Keeping an eye on the G20

Despite having been generally disappointed with the outcome of most G20 deliberations since the GFC,  I still check in occasionally.  Why put myself through the angst you might well ask? Because much of the repair to the global economy that still needs to happen is about the necessary rebalancing of global growth and the building of a stronger and more resilient global monetary system.  That needs a co-ordinated approach.  That being the case, a multi-country grouping of the worlds 20 largest economies working alongside the key multi-lateral agencies such as the International Monetary Fund still seems the most logical place to see progress.  

The Communique from the recent Meeting of Finance Ministers in Sydney was in much the same vein as all the others.  It's hard to find a single word to disagree with. A commitment to "develop ambitious but realistic policies to lift collective GDP by 2% above the trajectory implied by current policies over the coming five years" is admirable.  But apart from acknowledging the well-understood structural reform that needs to be progressed to achieve increased investment, a lift to employment and participation,  enhanced trade and greater competition, there is a paucity of detail.  To be fair, there is still hope that the forthcoming Brisbane Action Plan will contain that detail.  Fingers crossed.

I've commented in the past that the challenge with commitments made on the global stage at G20 forums is for the Finance Ministers and Leaders to turn those commitments into policy action at home.  That's where the political reality of implementing what will most likely be unpopular and costly structural reform puts a brake on policy action.
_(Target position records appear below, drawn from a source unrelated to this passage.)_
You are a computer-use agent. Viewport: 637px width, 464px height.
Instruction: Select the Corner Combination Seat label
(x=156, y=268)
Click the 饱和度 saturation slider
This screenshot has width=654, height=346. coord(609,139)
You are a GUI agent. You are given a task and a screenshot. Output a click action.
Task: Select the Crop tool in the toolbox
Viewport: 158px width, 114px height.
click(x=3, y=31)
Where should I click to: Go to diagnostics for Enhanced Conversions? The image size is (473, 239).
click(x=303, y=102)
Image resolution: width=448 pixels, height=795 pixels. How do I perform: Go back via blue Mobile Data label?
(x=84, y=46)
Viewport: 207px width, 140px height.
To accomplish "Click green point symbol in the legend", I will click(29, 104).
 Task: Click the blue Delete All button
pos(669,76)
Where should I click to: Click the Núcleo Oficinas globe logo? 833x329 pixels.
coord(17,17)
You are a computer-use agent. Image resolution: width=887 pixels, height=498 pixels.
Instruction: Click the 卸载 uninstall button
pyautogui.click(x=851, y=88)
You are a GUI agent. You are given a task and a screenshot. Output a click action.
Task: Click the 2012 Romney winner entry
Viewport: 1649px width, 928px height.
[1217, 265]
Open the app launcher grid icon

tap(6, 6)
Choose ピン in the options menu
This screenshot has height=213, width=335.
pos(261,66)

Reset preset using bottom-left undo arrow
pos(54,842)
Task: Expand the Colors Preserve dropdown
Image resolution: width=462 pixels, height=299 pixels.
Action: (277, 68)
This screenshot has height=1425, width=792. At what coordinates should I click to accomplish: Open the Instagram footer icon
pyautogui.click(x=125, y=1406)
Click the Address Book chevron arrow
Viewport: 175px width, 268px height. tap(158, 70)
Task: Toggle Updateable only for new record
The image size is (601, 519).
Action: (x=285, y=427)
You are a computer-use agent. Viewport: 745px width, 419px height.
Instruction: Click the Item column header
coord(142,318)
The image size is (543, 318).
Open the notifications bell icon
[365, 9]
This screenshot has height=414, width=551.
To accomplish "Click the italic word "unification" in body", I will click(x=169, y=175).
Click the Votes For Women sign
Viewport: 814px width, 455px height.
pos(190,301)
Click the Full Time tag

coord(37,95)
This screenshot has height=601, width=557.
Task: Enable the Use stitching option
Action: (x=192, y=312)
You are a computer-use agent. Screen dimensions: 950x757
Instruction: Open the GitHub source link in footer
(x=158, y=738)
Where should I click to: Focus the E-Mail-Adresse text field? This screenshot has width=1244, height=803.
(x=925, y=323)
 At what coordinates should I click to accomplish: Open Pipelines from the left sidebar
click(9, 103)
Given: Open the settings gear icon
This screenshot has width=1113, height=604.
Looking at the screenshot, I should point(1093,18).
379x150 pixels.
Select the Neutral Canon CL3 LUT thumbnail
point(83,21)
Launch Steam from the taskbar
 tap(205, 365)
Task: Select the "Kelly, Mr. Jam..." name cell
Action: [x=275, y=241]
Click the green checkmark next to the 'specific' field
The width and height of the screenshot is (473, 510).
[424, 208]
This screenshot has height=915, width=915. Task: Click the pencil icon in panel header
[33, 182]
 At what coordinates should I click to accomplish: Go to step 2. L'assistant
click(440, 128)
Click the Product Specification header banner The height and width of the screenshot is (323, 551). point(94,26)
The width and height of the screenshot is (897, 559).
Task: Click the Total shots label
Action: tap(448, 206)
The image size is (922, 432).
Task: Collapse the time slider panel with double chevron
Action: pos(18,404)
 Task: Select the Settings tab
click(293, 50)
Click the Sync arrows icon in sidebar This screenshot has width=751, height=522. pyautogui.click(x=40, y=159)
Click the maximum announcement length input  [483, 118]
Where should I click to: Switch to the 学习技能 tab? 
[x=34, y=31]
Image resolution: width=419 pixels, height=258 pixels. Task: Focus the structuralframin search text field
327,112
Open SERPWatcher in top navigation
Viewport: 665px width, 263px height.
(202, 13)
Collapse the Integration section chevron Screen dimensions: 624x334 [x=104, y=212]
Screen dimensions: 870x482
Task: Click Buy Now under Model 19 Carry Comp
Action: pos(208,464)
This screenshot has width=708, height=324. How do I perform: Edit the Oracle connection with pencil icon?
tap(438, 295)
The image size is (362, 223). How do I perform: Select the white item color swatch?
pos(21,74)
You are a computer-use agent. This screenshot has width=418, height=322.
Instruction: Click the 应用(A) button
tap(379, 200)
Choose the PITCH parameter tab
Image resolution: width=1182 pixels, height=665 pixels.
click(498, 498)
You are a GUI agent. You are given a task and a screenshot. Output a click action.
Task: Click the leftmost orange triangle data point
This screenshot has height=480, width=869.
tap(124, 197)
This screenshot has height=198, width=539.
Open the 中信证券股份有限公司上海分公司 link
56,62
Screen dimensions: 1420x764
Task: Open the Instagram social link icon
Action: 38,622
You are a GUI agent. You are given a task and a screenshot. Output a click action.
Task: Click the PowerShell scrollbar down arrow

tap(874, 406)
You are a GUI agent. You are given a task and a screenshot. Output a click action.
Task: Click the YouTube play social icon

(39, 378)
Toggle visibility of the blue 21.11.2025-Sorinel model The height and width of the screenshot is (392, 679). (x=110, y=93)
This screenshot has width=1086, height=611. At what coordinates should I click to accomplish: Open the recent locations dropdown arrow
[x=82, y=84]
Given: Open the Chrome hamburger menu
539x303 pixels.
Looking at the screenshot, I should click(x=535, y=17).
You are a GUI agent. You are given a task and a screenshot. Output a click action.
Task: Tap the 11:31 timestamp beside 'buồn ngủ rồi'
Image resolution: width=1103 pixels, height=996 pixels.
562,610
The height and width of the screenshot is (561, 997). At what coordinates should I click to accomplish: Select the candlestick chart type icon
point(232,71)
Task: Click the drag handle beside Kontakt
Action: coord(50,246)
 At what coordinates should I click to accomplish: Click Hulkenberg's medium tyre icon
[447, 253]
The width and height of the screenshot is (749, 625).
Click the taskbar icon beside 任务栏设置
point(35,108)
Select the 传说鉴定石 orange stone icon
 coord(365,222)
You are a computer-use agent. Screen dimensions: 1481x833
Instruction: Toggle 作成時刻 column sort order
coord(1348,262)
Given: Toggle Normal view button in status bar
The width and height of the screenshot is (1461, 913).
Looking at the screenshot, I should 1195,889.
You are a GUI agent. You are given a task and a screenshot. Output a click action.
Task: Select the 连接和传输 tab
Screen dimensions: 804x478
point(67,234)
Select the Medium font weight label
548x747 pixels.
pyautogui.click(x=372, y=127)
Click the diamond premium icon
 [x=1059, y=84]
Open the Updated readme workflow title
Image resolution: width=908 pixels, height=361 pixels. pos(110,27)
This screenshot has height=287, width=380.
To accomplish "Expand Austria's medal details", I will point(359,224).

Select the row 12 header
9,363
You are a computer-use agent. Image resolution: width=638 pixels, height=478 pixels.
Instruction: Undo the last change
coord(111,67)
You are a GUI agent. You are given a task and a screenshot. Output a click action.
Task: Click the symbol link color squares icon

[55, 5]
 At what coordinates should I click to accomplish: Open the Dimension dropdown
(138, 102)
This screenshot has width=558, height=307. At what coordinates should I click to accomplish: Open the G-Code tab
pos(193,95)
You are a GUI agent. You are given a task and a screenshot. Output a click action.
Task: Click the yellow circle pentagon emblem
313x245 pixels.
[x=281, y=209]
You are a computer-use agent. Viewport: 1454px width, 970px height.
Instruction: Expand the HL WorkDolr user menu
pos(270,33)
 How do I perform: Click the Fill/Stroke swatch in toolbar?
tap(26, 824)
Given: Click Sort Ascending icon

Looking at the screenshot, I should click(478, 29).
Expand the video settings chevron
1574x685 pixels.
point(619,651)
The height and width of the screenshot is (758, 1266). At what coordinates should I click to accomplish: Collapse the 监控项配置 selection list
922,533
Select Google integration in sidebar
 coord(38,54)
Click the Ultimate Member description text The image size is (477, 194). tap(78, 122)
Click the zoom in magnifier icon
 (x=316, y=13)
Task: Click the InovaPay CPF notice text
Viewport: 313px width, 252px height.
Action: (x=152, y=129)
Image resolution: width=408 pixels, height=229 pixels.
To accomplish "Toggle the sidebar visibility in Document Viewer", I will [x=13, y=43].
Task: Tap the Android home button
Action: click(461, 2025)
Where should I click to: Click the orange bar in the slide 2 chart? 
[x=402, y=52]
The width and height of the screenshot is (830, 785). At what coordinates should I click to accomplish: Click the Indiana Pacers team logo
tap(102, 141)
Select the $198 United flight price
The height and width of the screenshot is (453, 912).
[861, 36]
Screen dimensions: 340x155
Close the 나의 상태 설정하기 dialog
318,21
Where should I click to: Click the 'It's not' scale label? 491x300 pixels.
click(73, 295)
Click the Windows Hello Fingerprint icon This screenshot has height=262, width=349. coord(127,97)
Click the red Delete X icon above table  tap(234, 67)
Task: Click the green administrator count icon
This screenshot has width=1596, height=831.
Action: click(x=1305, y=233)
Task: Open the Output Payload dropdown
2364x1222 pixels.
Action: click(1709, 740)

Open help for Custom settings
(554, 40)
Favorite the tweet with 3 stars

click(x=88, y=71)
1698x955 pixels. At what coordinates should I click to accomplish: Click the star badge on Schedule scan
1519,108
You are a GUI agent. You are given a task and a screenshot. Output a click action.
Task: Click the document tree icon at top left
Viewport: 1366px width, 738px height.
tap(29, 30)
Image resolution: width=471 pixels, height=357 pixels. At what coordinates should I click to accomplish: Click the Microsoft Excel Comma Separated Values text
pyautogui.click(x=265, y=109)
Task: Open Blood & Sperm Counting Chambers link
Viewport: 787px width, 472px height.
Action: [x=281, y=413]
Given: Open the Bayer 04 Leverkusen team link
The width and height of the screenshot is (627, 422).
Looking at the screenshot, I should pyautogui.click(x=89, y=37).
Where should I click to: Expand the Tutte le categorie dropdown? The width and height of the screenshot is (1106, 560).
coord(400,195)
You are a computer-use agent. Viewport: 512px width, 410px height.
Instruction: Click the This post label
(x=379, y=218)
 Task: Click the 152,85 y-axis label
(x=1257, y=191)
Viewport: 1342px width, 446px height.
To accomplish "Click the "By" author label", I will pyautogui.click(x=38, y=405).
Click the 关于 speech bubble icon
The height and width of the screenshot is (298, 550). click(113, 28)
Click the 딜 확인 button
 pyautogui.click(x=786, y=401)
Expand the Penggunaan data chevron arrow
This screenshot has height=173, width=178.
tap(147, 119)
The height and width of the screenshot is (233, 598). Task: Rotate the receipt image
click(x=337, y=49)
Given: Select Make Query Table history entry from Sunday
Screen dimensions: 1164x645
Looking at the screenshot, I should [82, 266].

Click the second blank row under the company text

The discussion at this forum that was going to be of most immediate interest was monetary policy and in particular US Federal Reserve wind down of its asset purchase program and the subsequent volatility in emerging markets.  The Communique endorsed the gradual normalisation of monetary policy with the timing conditional on economic growth and price stability. The eventual reduced reliance on easy monetary policy would in time be beneficial to financial stability.  No disagreement from me.

The message to the emerging economies was the normalisation of monetary policy might lead to excessive volatility in asset prices and exchange rates but that the primary response to that is to further strengthen and refine domestic (i.e. their own) macroeconomic, structural and financial policy frameworks.  I'm good with that message.